Diffusion MRI

Introduction

Diffusion Magnetic Resonance Imaging (dMRI) is a well-established tool that is routinely used in clinical practice to identify an acute cerebral infarction and is increasingly used as an aid to tumour characterisation. Tractography (an extension of dMRI) has been used to identify the location of white matter tracts in pre-surgical planning. Other less widespread uses include the differentiation of intra-cranial cysts, the assessment of diffuse axonal injury and the assessment of demyelinating disorders.

In light of the increasing interest in diffusion imaging within the clinical community, this paper explains the basic principles of diffusion MR in order to give the reader a better appreciation of why dMRI can be used in the above conditions.

The review is split into three main sections.
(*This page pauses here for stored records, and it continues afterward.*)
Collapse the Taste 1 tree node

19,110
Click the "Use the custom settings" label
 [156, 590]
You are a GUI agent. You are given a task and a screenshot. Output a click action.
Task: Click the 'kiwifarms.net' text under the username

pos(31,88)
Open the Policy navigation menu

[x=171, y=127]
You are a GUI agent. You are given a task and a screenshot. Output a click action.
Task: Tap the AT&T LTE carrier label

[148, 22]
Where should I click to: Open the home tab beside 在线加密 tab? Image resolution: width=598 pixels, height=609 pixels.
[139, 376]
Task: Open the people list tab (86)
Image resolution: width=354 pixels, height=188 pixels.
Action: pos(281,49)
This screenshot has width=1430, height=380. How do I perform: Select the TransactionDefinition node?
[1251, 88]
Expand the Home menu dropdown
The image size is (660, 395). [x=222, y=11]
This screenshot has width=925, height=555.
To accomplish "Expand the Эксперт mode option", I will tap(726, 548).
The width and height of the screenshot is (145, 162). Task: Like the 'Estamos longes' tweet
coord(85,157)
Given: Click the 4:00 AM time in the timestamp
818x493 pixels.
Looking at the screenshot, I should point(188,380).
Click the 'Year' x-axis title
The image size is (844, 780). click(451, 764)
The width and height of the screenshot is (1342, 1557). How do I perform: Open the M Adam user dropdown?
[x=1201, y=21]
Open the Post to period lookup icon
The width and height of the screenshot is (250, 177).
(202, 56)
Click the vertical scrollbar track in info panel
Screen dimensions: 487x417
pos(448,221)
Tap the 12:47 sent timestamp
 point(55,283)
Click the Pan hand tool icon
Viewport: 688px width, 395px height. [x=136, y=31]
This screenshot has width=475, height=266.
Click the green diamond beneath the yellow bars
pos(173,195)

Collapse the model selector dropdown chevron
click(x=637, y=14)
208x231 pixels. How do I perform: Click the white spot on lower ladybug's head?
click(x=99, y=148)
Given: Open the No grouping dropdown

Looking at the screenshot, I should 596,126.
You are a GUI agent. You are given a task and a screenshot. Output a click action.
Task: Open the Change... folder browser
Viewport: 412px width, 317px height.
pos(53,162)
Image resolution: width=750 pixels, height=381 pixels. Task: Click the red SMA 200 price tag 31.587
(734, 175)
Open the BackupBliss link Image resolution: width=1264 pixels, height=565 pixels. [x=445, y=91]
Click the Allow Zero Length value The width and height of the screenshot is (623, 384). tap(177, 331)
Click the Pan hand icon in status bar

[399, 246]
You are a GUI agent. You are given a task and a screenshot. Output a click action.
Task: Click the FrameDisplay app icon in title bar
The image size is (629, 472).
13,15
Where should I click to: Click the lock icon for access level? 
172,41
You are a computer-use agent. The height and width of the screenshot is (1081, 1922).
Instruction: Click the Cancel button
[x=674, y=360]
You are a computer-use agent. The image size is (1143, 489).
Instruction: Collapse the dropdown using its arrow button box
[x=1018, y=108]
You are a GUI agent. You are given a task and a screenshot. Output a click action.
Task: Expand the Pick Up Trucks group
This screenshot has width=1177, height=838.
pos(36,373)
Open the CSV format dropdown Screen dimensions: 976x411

The first describes the physical process of diffusion, explains how it is measured using MRI, and describes the different measurements obtained from dMRI. The second describes how to use the obtained measurements to reconstruct the white matter tracts; tractography. The final section discusses different clinical applications of dMRI.

Basic principles

Diffusion

Water diffuses according to an apparently random, passive movement of molecules that collide and interact with one another. In a container (such as glass or vase) water molecules diffuse uniformly in all orientations (known as ‘isotropic’ diffusion) and without restriction. However, the brain is not structureless. In neural tissue the diffusion of tissue water is hindered by cell membranes and myelin sheaths.¹ In white matter, axons are often lined up in parallel, which hinders diffusion particularly perpendicular to the fibres, with greater diffusion in parallel with the fibre orientation (known as ‘anisotropic’ diffusion).² In grey matter, where the barriers are not highly ordered, this hindered diffusion is relatively more isotropic than in white matter.

Diffusion MRI

Water is an abundant source of hydrogen nuclei (protons), which are detectable by an MRI scanner. All hydrogen nuclei possess a quantum mechanical property known as spin, which determines their intrinsic magnetic moment; each proton can be considered loosely as a tiny bar magnet. If a container of water is put into a scanner, the magnetic moments of the protons on average align with the main magnetic field. If a 90 degree radio frequency (RF) pulse is turned on, the proton magnetic moments rotate into the plane perpendicular to the field (known as the transverse plane) and precess (rotate round their own axes) in synchrony (in-phase) with each other.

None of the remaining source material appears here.